• [Activity]: Within the entries below, the lines from the one with "Task: Click the rank 1 badge" through the one with "This screenshot has height=777, width=1568." are to be set down exactly, both ends kept.

• [Records to process]:
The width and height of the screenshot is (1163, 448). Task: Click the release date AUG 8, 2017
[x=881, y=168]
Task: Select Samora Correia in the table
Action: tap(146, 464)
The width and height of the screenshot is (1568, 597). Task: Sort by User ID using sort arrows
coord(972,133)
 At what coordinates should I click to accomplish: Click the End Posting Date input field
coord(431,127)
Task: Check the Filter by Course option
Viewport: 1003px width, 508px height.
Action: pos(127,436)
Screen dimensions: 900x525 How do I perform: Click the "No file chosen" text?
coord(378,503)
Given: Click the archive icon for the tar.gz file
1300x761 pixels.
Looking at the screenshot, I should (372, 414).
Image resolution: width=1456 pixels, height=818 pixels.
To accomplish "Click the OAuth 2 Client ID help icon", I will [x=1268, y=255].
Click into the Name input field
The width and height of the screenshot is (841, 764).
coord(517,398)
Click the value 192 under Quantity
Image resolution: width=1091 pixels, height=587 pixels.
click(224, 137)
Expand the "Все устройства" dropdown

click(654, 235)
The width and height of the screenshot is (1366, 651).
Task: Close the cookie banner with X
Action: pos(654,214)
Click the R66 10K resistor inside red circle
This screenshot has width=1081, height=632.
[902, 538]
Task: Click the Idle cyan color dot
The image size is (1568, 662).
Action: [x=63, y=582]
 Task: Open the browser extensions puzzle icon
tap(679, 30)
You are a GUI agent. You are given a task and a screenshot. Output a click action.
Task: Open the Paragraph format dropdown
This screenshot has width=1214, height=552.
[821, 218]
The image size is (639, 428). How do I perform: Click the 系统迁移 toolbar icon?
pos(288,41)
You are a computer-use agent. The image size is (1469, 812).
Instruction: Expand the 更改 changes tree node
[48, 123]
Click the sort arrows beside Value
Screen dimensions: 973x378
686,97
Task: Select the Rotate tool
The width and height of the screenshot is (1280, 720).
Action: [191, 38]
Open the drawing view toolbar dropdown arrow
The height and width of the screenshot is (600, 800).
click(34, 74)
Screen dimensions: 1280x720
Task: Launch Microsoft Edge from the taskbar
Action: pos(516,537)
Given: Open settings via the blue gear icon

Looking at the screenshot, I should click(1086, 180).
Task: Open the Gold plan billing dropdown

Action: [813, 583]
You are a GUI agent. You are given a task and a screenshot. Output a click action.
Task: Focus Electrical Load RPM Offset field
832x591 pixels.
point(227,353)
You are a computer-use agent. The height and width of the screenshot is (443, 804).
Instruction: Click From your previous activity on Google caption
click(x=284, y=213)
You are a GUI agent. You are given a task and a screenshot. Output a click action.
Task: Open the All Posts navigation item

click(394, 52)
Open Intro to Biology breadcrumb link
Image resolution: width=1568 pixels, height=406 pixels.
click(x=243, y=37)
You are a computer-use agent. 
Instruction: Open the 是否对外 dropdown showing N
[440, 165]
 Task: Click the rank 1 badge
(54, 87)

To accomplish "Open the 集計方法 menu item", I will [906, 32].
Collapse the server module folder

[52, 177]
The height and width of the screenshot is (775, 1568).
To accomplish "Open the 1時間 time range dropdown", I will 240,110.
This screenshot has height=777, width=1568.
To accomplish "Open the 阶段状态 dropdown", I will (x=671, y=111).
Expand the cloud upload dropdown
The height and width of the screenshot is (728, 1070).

• [Task result]:
 Task: Click the rank 1 badge
(54, 87)

To accomplish "Open the 集計方法 menu item", I will [906, 32].
Collapse the server module folder

[52, 177]
The height and width of the screenshot is (775, 1568).
To accomplish "Open the 1時間 time range dropdown", I will 240,110.
This screenshot has height=777, width=1568.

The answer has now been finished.